Friends, don't we act like Judah at times? We miss the mark in our life by sinning against God's rules. Like an arrow not hitting the bull's eye target, we miss the mark. However, God is forgiving if we only repent, admitting our failings and disobedience.

The Holy One of Israel waits for us. Is there a hidden sin that we need to confess? Are we going our own way instead of God's way? Are our prayers not getting answered?
All ye that labor and are heavy laden, come to Jesus.


Forgive me Jesus for going my own judgmental way, not Your loving way.
Help me begin again with words of wisdom and kindness.

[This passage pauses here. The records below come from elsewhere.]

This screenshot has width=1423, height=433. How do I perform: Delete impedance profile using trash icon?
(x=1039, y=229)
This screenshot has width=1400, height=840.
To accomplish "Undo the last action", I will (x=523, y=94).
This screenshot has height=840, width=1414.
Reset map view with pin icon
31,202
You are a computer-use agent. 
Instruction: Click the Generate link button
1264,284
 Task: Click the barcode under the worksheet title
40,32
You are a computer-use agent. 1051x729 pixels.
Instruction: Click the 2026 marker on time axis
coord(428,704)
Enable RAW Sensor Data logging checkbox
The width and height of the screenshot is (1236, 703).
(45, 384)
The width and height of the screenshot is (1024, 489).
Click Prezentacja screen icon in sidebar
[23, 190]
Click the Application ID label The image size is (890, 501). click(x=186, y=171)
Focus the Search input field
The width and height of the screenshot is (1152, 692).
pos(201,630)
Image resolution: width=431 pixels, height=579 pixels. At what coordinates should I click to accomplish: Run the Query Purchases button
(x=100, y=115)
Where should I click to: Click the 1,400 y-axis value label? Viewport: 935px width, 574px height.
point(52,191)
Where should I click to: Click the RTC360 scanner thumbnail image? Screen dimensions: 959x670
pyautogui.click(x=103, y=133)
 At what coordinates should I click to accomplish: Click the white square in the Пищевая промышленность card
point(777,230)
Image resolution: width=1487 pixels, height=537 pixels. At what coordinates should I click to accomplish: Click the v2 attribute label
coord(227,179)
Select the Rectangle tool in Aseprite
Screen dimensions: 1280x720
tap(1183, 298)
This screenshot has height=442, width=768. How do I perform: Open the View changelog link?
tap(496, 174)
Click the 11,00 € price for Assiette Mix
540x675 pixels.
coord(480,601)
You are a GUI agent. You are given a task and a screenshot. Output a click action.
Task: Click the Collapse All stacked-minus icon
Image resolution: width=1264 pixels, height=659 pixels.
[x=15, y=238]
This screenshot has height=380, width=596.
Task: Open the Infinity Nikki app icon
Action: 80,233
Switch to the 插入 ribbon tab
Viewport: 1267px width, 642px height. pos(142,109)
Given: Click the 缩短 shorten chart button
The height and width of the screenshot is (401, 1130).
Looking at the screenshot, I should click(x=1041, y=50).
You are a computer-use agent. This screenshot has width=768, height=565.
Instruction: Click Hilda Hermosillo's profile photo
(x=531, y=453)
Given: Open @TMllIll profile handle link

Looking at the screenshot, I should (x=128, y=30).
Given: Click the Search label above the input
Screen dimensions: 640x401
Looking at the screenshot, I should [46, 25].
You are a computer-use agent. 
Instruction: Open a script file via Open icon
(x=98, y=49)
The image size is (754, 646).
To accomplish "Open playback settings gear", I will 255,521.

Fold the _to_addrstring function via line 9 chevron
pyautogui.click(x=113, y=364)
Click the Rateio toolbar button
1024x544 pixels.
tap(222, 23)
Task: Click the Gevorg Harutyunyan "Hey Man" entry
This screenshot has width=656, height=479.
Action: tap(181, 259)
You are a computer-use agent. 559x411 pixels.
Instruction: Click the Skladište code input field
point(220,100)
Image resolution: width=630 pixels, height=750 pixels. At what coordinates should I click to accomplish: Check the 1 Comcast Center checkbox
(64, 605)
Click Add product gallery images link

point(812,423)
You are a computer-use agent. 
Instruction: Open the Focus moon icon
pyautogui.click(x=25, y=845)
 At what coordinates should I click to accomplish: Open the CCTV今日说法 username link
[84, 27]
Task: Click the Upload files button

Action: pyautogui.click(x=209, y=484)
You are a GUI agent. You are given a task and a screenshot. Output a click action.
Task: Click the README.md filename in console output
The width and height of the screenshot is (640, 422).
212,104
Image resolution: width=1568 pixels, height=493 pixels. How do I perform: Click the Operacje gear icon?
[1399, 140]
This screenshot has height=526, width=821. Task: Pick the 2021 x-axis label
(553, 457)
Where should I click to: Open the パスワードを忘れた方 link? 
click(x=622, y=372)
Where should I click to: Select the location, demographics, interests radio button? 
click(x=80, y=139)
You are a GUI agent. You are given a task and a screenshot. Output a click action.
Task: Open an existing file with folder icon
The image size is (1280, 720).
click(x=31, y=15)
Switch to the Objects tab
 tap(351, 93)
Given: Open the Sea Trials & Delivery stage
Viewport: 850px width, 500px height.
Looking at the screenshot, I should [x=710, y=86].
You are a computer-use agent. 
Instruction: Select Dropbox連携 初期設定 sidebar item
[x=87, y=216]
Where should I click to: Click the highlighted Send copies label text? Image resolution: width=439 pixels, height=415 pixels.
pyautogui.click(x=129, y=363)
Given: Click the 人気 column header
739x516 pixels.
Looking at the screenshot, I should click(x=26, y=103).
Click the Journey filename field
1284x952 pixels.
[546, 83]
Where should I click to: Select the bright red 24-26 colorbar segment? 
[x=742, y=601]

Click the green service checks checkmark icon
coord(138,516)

Wednesday, November 6, 2019

Plans and Prophesy

O. T. #1560  "Plans and Prophesy "
Nov. 6, 2019
Introduction to Isaiah-Part 2


You will recall that Israel divided into two nations after King Solomon died.
Isaiah's name means The LORD is salvation. He was a prophet which God called to inform His people in Israel and Judah what would happened to them if the didn't repent of their pride and idolatry. He ministered in and around Judah during the reigns of four kings of Judah-Uzziah, Jotham, Ahaz, and Hezekiah. Previously, we gave an overview of what happened during their reigns.

This prophet condemned the empty ritualism of his day and the idolatry into which so many of the people had fallen. He foresaw the coming Babylonian captivity of Judah because of their departing from the Lord. (MacArthur)

The Northern kingdom of Israel went into captivity by Assyria some 135 years before Judah was conquered by Babylon. Isaiah was faithful to prophesy this would happen. Isn't it great to trust in a God who has control of events and knows what is next in His plans?

Friends, we need to be careful that things, people, governments do not take the place of God in our life. If something has captivated our thoughts and heart, something we spend more time thinking about than our Savior, then it may have become an idol for us. Dare we ask the Lord Jesus if we have any idols in our life?


God used other prophets during this time-Jonah, Amos, Micah, and Hosea, who wrote their own books of prophesy.

There is some good news found in this book. God had a remnant of people who continued to love Him, worship Him, and serve Him. Isaiah prophesied some 100-200 years before it happened that King Cyrus would conquer Babylon and send back Jews  to Jerusalem in order to rebuild the city.

Another thing we will find is the prophesy of the coming Messiah. How wonderfully planned out our God did details of events. Not only did Jesus come to earth to live a sinless life in order to qualify as the perfect sacrifice for each of us sinful people, but He endured a lot of mean people so He could accomplish it.
What an awesome Savior is Jesus our Lord!


I am trusting in Your plans for my life in this new season.